------ Dataset entries

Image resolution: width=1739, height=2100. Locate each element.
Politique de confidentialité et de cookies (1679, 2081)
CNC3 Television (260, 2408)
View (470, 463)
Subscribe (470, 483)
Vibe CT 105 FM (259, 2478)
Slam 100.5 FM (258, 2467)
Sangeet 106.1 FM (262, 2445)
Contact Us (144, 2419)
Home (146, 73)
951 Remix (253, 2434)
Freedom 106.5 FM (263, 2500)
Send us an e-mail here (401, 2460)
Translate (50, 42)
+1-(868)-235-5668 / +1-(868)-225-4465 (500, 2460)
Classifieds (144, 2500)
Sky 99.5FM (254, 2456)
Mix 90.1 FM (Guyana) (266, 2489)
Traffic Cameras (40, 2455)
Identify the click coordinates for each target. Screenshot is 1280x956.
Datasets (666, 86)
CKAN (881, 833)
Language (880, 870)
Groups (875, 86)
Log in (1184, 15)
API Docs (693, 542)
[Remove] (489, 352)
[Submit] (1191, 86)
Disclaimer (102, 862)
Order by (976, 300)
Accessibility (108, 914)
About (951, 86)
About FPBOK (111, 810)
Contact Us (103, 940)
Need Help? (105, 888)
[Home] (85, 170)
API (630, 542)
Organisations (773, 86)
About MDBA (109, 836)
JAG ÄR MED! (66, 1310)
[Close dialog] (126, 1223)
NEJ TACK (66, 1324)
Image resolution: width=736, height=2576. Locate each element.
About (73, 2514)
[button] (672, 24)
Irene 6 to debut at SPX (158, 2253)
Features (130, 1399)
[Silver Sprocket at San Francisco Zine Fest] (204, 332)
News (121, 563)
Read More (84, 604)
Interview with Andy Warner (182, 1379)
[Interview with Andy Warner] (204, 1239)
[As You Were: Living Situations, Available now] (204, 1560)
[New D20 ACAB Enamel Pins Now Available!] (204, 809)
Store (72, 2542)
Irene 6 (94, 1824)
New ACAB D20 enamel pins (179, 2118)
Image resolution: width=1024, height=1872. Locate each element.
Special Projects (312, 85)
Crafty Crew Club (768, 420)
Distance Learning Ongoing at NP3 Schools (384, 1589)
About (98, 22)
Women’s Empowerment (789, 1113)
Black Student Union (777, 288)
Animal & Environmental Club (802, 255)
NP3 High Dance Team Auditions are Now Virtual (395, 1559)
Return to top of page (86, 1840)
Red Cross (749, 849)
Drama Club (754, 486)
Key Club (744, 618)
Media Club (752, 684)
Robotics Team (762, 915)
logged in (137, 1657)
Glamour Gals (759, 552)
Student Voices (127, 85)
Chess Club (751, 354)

------------

◆ **Task description**
Every entry should be reproduced exactly, with no part omitted.

◆ **Result for this task**
Image resolution: width=1739, height=2100. Locate each element.
Politique de confidentialité et de cookies (1679, 2081)
CNC3 Television (260, 2408)
View (470, 463)
Subscribe (470, 483)
Vibe CT 105 FM (259, 2478)
Slam 100.5 FM (258, 2467)
Sangeet 106.1 FM (262, 2445)
Contact Us (144, 2419)
Home (146, 73)
951 Remix (253, 2434)
Freedom 106.5 FM (263, 2500)
Send us an e-mail here (401, 2460)
Translate (50, 42)
+1-(868)-235-5668 / +1-(868)-225-4465 (500, 2460)
Classifieds (144, 2500)
Sky 99.5FM (254, 2456)
Mix 90.1 FM (Guyana) (266, 2489)
Traffic Cameras (40, 2455)
Identify the click coordinates for each target. Screenshot is 1280x956.
Datasets (666, 86)
CKAN (881, 833)
Language (880, 870)
Groups (875, 86)
Log in (1184, 15)
API Docs (693, 542)
[Remove] (489, 352)
[Submit] (1191, 86)
Disclaimer (102, 862)
Order by (976, 300)
Accessibility (108, 914)
About (951, 86)
About FPBOK (111, 810)
Contact Us (103, 940)
Need Help? (105, 888)
[Home] (85, 170)
API (630, 542)
Organisations (773, 86)
About MDBA (109, 836)
JAG ÄR MED! (66, 1310)
[Close dialog] (126, 1223)
NEJ TACK (66, 1324)
Image resolution: width=736, height=2576. Locate each element.
About (73, 2514)
[button] (672, 24)
Irene 6 to debut at SPX (158, 2253)
Features (130, 1399)
[Silver Sprocket at San Francisco Zine Fest] (204, 332)
News (121, 563)
Read More (84, 604)
Interview with Andy Warner (182, 1379)
[Interview with Andy Warner] (204, 1239)
[As You Were: Living Situations, Available now] (204, 1560)
[New D20 ACAB Enamel Pins Now Available!] (204, 809)
Store (72, 2542)
Irene 6 (94, 1824)
New ACAB D20 enamel pins (179, 2118)
Image resolution: width=1024, height=1872. Locate each element.
Special Projects (312, 85)
Crafty Crew Club (768, 420)
Distance Learning Ongoing at NP3 Schools (384, 1589)
About (98, 22)
Women’s Empowerment (789, 1113)
Black Student Union (777, 288)
Animal & Environmental Club (802, 255)
NP3 High Dance Team Auditions are Now Virtual (395, 1559)
Return to top of page (86, 1840)
Red Cross (749, 849)
Drama Club (754, 486)
Key Club (744, 618)
Media Club (752, 684)
Robotics Team (762, 915)
logged in (137, 1657)
Glamour Gals (759, 552)
Student Voices (127, 85)
Chess Club (751, 354)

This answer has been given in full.